*Data*:
#####
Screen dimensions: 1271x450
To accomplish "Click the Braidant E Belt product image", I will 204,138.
#####
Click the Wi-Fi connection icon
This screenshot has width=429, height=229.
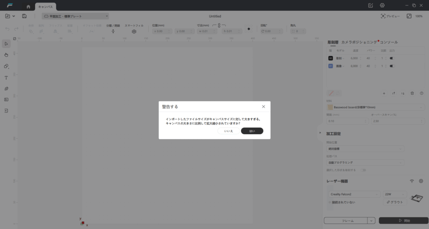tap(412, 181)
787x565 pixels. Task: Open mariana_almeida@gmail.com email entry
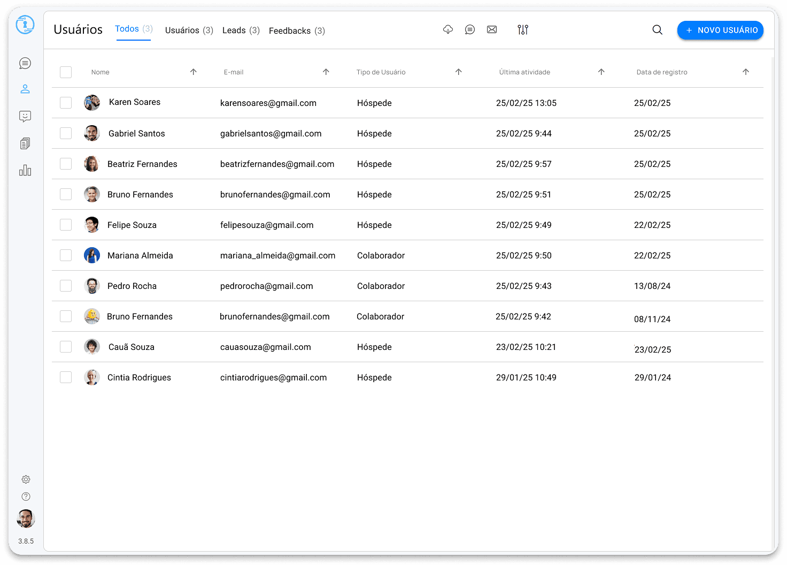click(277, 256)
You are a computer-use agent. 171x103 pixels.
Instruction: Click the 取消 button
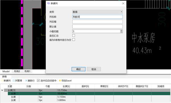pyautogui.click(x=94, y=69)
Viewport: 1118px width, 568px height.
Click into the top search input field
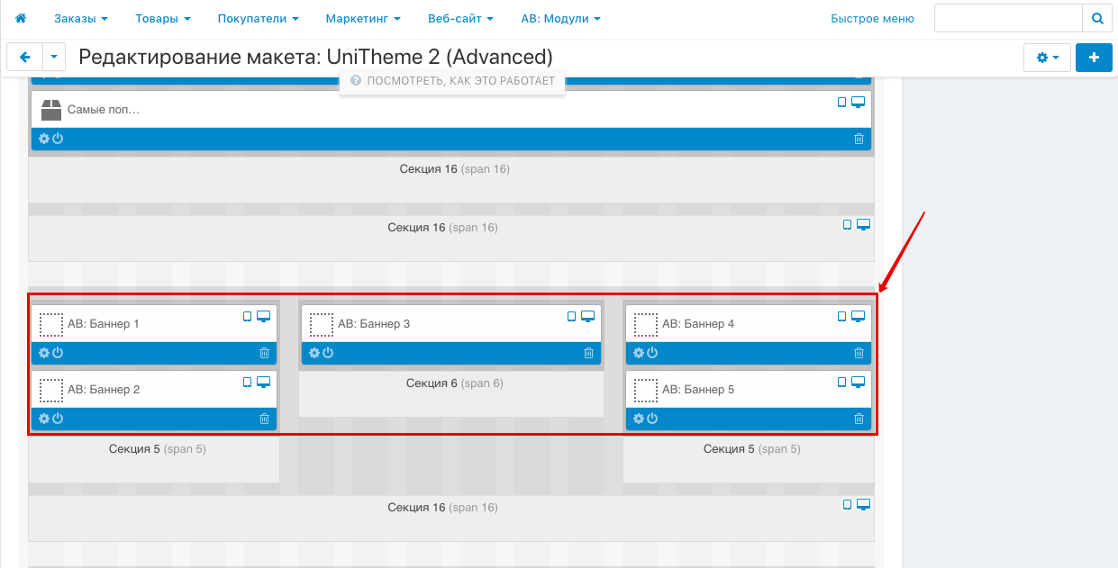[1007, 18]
#####
Take the material above from the line bearing "Click the Wi-Fi connection icon" through the line bearing "You are a computer-use agent. 171x103 pixels." and write it out exactly, both end lines included. Pictures stay out.

*Solution for this problem*:
Click the Wi-Fi connection icon
This screenshot has width=429, height=229.
tap(412, 181)
787x565 pixels. Task: Open mariana_almeida@gmail.com email entry
click(277, 256)
You are a computer-use agent. 171x103 pixels.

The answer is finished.